When you're not taking pics of scorps, you can use your 390nm light to help with crime scene investigations...


----------



## Sturdy (Jul 25, 2008)

slim6y said:


> When you're not taking pics of scorps, you can use your 390nm light to help with crime scene investigations...


 
or to tell where my ex - g\f has been.


Mate thats some stunning photo work there. 

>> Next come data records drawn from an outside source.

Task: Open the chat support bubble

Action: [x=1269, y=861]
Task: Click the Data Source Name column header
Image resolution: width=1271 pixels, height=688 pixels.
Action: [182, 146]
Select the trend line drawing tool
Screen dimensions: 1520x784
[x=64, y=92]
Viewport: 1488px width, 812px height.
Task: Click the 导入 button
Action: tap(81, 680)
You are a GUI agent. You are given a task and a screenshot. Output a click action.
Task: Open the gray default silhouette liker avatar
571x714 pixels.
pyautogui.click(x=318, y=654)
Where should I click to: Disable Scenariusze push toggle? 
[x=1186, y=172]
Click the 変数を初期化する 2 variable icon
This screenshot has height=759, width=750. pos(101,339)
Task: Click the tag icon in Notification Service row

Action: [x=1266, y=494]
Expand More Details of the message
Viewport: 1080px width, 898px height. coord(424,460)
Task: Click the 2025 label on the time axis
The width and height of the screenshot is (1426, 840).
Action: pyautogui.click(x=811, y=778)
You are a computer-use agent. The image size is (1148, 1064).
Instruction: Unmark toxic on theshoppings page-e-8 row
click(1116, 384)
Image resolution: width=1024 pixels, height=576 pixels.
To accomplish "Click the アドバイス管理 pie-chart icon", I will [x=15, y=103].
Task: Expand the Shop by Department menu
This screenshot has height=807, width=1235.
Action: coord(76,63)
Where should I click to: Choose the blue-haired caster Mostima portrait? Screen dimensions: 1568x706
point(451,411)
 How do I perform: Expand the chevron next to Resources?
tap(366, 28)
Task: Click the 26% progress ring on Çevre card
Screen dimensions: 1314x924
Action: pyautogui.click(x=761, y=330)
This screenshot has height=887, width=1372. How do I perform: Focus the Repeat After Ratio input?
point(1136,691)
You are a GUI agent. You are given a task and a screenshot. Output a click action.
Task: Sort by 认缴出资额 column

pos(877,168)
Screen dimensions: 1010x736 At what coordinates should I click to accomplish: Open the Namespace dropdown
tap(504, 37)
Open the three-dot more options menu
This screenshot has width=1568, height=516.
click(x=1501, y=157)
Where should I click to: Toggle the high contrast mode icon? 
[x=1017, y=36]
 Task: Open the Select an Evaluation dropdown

what type of scorp is it, thinking of getting a few myself.


----------



## pythoness (Jul 25, 2008)

awesome


----------



## hornet (Jul 26, 2008)

bitey said:


> Looks like you painted him green....very badly.
> What is ASF ?



australian scorpion forum


----------



## FNQ_Snake (Jul 26, 2008)

Very nice pic mate. Very nice indeed.


----------



## dragon lady (Jul 26, 2008)

thats "green goblin...freaky!"


----------



## RedEyeGirl (Jul 26, 2008)

wow great pics and cooooooooooooooool scorpion!!!


----------



## Mark Newton (Jul 28, 2008)

ASF: *Aussie Scorpion Forum*: The definitive site for gaining knowledge on our scorpion fauna

I use a Nikon D50 digital SLR. I took this shot using the standard kit zoom, 28-55mm with the one LED torch for illumination. Hand held and steady at max aperture and ISO800, I think the shutter was about 1/40th.

The scorpion is _Urodacus elongatus_, (Flinders Ranges Scorpion).


----------



## missllama (Jul 28, 2008)

gorgeous there amazing little creatures


----------



## jaih (Jul 28, 2008)

Looks good.


----------



## Tim.Arm (Jul 28, 2008)

*Awsome critter mate.*


----------



## Tatelina (Jul 28, 2008)

VERY funky.


----------